● **Aim**
Reproduce all of the data below, substituting "Display size" for each occurrence of "Screen dimensions" and changing nothing else.

• • • • • • •

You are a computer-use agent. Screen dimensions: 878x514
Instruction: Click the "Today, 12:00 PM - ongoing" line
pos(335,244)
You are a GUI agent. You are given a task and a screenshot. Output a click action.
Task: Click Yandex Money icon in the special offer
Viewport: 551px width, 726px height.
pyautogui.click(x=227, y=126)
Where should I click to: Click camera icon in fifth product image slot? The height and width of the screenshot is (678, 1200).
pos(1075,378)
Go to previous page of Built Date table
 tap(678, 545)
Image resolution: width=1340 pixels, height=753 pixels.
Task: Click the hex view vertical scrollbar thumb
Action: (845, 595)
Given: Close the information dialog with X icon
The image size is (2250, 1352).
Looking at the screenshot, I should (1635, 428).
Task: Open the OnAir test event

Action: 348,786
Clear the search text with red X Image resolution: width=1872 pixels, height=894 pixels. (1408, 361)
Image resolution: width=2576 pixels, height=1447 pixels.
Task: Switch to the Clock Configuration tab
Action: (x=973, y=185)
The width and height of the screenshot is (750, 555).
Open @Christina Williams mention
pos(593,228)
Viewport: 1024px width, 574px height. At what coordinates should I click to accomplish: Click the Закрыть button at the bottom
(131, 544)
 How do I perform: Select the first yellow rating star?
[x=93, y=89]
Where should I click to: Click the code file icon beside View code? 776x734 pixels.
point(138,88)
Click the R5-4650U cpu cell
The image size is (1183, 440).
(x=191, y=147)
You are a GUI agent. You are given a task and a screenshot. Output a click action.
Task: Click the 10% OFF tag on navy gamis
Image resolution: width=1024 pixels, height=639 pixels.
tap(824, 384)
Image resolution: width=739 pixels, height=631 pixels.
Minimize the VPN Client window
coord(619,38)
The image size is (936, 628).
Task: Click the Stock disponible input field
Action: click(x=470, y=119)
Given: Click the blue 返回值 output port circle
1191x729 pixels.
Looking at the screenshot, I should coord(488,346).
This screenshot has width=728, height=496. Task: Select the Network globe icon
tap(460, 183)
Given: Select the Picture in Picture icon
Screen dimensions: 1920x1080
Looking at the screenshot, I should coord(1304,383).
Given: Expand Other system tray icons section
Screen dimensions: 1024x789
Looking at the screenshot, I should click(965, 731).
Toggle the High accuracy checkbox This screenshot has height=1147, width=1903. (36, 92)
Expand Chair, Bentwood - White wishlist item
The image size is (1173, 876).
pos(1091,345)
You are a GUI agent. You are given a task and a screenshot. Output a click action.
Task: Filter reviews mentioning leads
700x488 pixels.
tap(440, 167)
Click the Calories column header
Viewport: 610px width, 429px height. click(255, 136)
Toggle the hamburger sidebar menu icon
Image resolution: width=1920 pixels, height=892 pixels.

• • • • • • •

● **Solution for this task**
You are a computer-use agent. Display size: 878x514
Instruction: Click the "Today, 12:00 PM - ongoing" line
pos(335,244)
You are a GUI agent. You are given a task and a screenshot. Output a click action.
Task: Click Yandex Money icon in the special offer
Viewport: 551px width, 726px height.
pyautogui.click(x=227, y=126)
Where should I click to: Click camera icon in fifth product image slot? The height and width of the screenshot is (678, 1200).
pos(1075,378)
Go to previous page of Built Date table
 tap(678, 545)
Image resolution: width=1340 pixels, height=753 pixels.
Task: Click the hex view vertical scrollbar thumb
Action: (845, 595)
Given: Close the information dialog with X icon
The image size is (2250, 1352).
Looking at the screenshot, I should (1635, 428).
Task: Open the OnAir test event

Action: 348,786
Clear the search text with red X Image resolution: width=1872 pixels, height=894 pixels. (1408, 361)
Image resolution: width=2576 pixels, height=1447 pixels.
Task: Switch to the Clock Configuration tab
Action: (x=973, y=185)
The width and height of the screenshot is (750, 555).
Open @Christina Williams mention
pos(593,228)
Viewport: 1024px width, 574px height. At what coordinates should I click to accomplish: Click the Закрыть button at the bottom
(131, 544)
 How do I perform: Select the first yellow rating star?
[x=93, y=89]
Where should I click to: Click the code file icon beside View code? 776x734 pixels.
point(138,88)
Click the R5-4650U cpu cell
The image size is (1183, 440).
(x=191, y=147)
You are a GUI agent. You are given a task and a screenshot. Output a click action.
Task: Click the 10% OFF tag on navy gamis
Image resolution: width=1024 pixels, height=639 pixels.
tap(824, 384)
Image resolution: width=739 pixels, height=631 pixels.
Minimize the VPN Client window
coord(619,38)
The image size is (936, 628).
Task: Click the Stock disponible input field
Action: click(x=470, y=119)
Given: Click the blue 返回值 output port circle
1191x729 pixels.
Looking at the screenshot, I should coord(488,346).
This screenshot has width=728, height=496. Task: Select the Network globe icon
tap(460, 183)
Given: Select the Picture in Picture icon
Display size: 1920x1080
Looking at the screenshot, I should coord(1304,383).
Given: Expand Other system tray icons section
Display size: 1024x789
Looking at the screenshot, I should click(965, 731).
Toggle the High accuracy checkbox This screenshot has height=1147, width=1903. (36, 92)
Expand Chair, Bentwood - White wishlist item
The image size is (1173, 876).
pos(1091,345)
You are a GUI agent. You are given a task and a screenshot. Output a click action.
Task: Filter reviews mentioning leads
700x488 pixels.
tap(440, 167)
Click the Calories column header
Viewport: 610px width, 429px height. click(255, 136)
Toggle the hamburger sidebar menu icon
Image resolution: width=1920 pixels, height=892 pixels.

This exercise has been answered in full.